Academy Sports and Outdoors, Inc. is a leading full-line sporting goods and outdoor recreation retailer in the U.S., operating 303 stores across 21 states. The company reported its first-quarter results for fiscal 2025, revealing a net sales figure of $1.35 billion, a decline of 0.9% compared to the same quarter in the previous year, which reflects a comparable store sales decrease of 3.7%.
In the first quarter, Academy’s diluted earnings per share (EPS) was $0.68, while adjusted EPS stood at $0.76, marking a decline of 32.7% and 29.6%, respectively, from the prior year’s figures. The comparable sales decrease followed a 5.7% decline in the same quarter the previous year. Gross margin was reported at 34%, which is an increase of 60 basis points from the prior year, driven by improvements in merchandise margin and a reduction in shrink.

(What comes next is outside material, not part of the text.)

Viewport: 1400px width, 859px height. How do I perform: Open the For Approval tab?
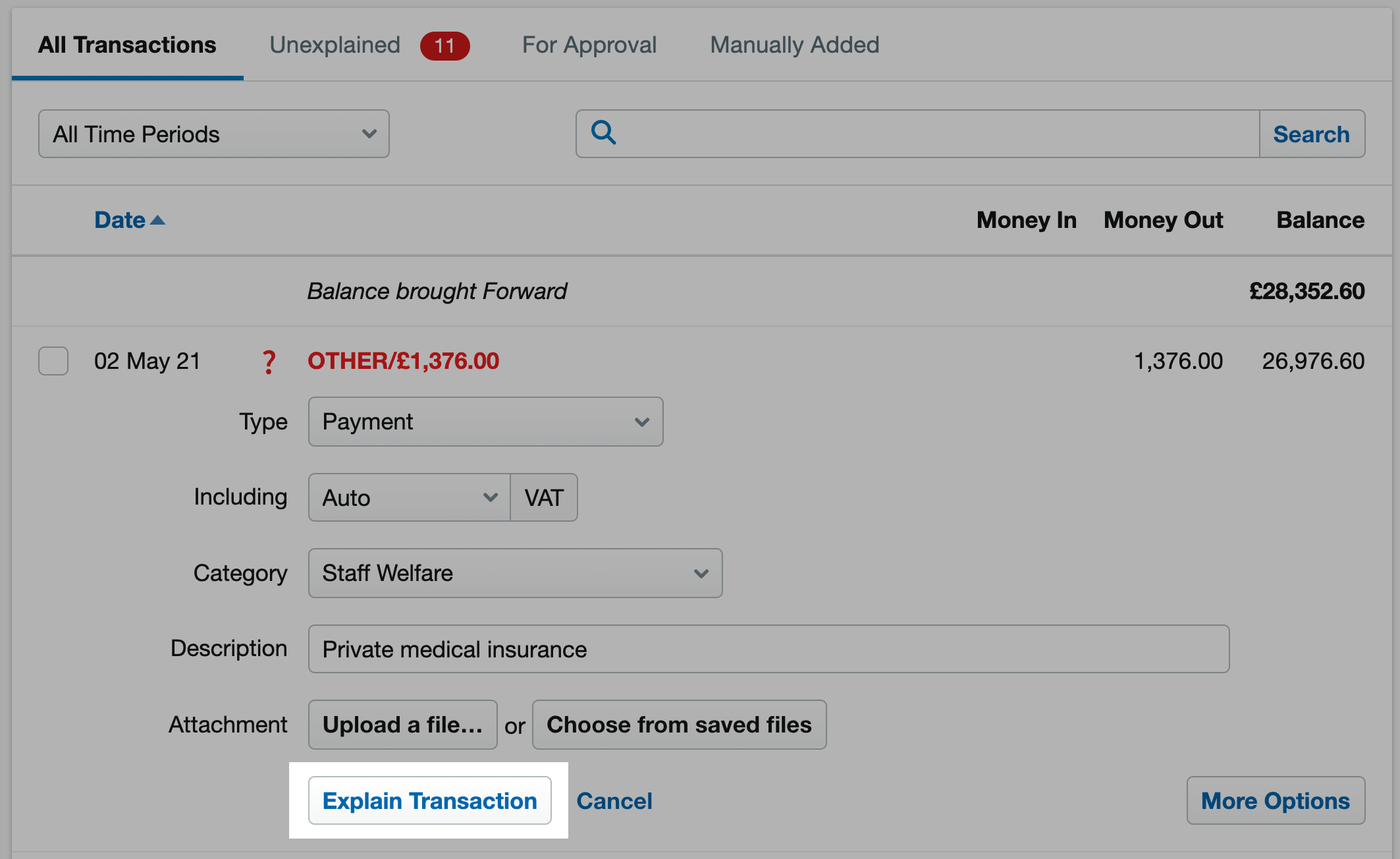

Selling, general, and administrative (SG&A) expenses increased to 28.8% of sales, an increase of 290 basis points, attributed to investments in growth initiatives, digital and supply chain technology, and higher labor costs associated with new store openings and brand expansions. The increase in SG&A included $36 million primarily due to new store support and the rollout of the Jordan Brand initiative.
The company maintained its cash position with $285 million at the end of the quarter and generated $158 million in cash flow from operations. Academy has committed to return $108 million to shareholders through share buybacks and dividends while reopening five new stores in the first quarter. The outlook for fiscal 2025 was broadened, with sales guidance revised to a range of $5.97 billion to $6.26 billion and comparable sales growth expectations adjusted to a range from negative 4% to positive 1%.
Key actions highlighted during the quarter include initiatives to mitigate tariff impacts by pulling forward domestic inventory receipts at pre-tariff prices, resulting in elevated inventory per store, which was up 6.5% in units and 7.8% in dollars. The company aims to reduce its exposure to goods sourced from China from about 9% to approximately 6% by the end of the fiscal year.
As Academy navigates challenges within a choppy consumer environment, it remains focused on its strategic initiatives for growth, which include the expansion of physical stores and the development of its eCommerce business, which recorded a 10% sales increase in the quarter. The combination of ongoing inventory management, strategic pricing, and brand offerings is intended to support the firm’s position as a value leader in the sports and outdoor retail market.